We face intense competition to gain market
share, which may lead some competitors to sell substantial amounts of goods at prices against which we cannot profitably compete.

Our marketing strategy is to differentiate ourselves
by providing quality service and quality products to our customers. Even if this strategy is successful, the results may be offset by
reductions in demand or price declines due to competitors’ pricing strategies or other micro- or macroeconomic factors.
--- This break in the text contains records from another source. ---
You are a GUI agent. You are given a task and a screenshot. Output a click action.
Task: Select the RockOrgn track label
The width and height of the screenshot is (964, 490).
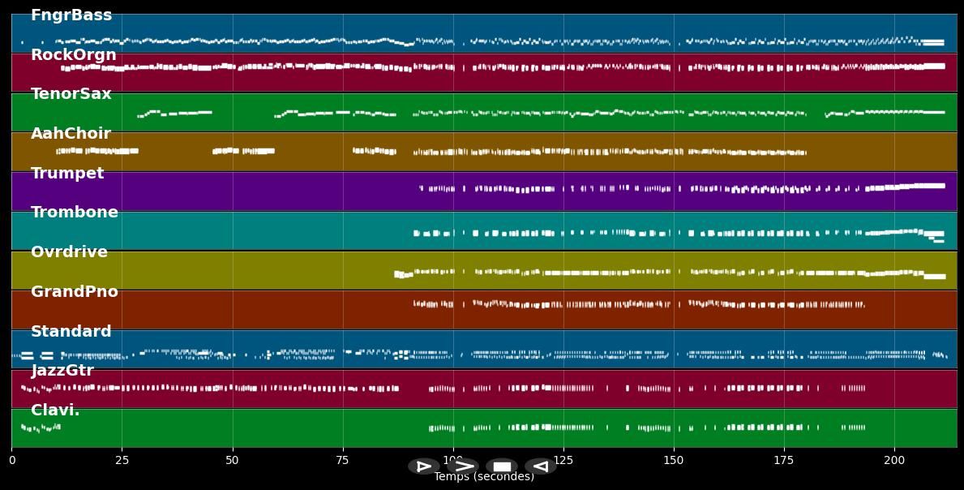click(73, 55)
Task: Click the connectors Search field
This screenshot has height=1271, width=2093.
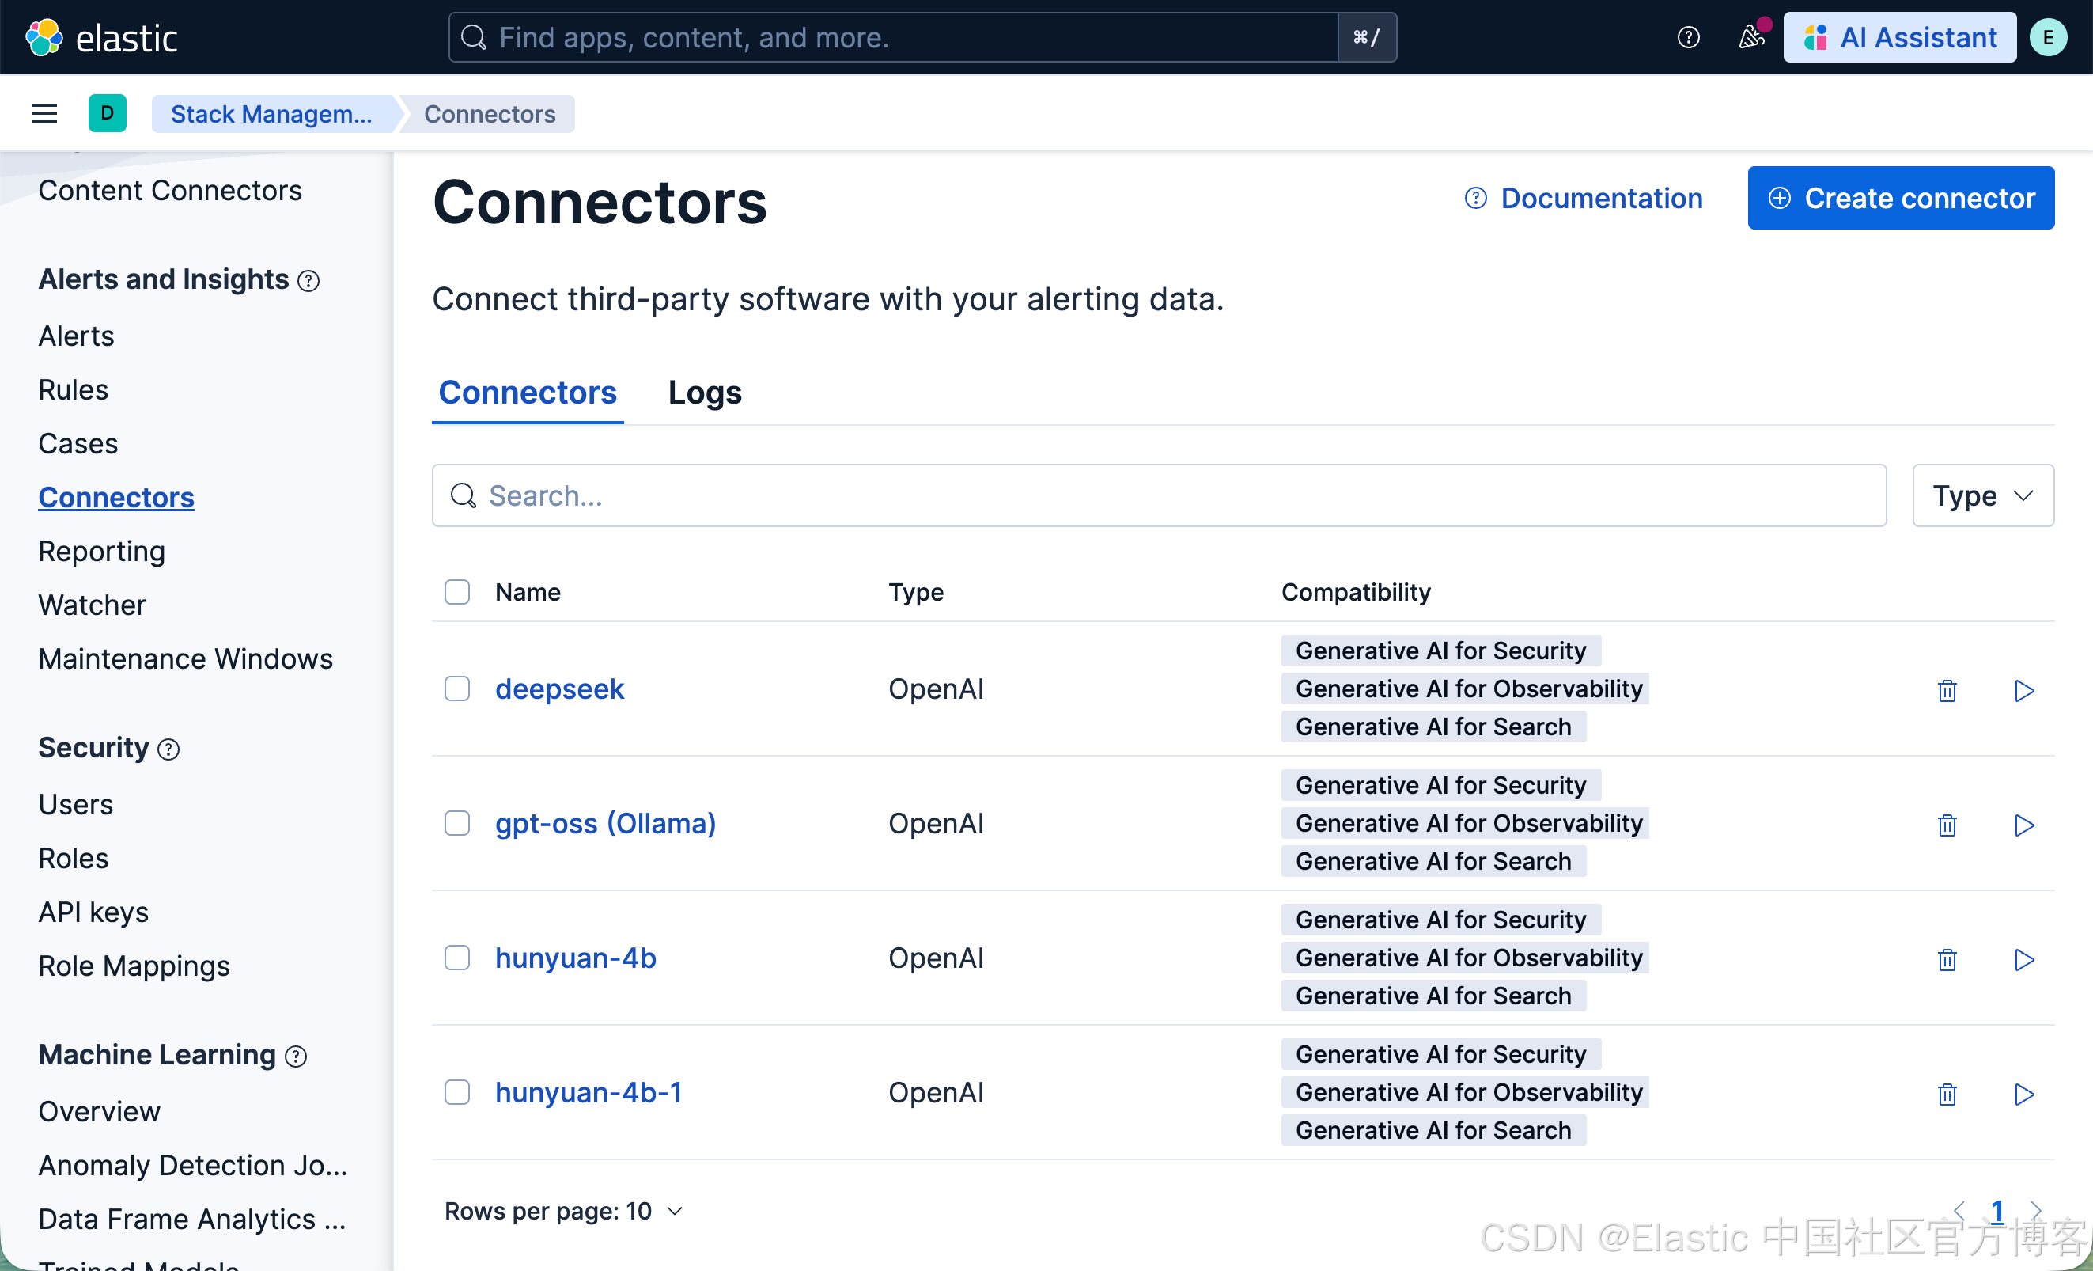Action: 1159,495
We face
the risk of our competition following a strategy of selling its products at or below cost in order to cover some amount of fixed costs,
especially in stressed economic times.

Global, national or regional economic slowdowns,
high unemployment levels, fewer jobs, changes in tax laws or cost increases might have an adverse effect on our operating results. 

Our primary products within our promotional products
are used by workers and, as a result, our business prospects are dependent upon levels of employment and overall economic conditions on
a global, national and regional level, among other factors. Our revenues are impacted by our customers’ opening and closing of locations
and reductions and increases in headcount, including from voluntary turnover and increased automation. If we are unable to offset these
effects, such as through the addition of new customers, the penetration of existing customers with a broader mix of product and service
offerings, or decreased production costs that can be passed on in the form of lower prices, our revenue growth rates will be negatively
impacted. Likewise, increases in tax rates or other changes in tax laws or other regulations can negatively affect our profitability.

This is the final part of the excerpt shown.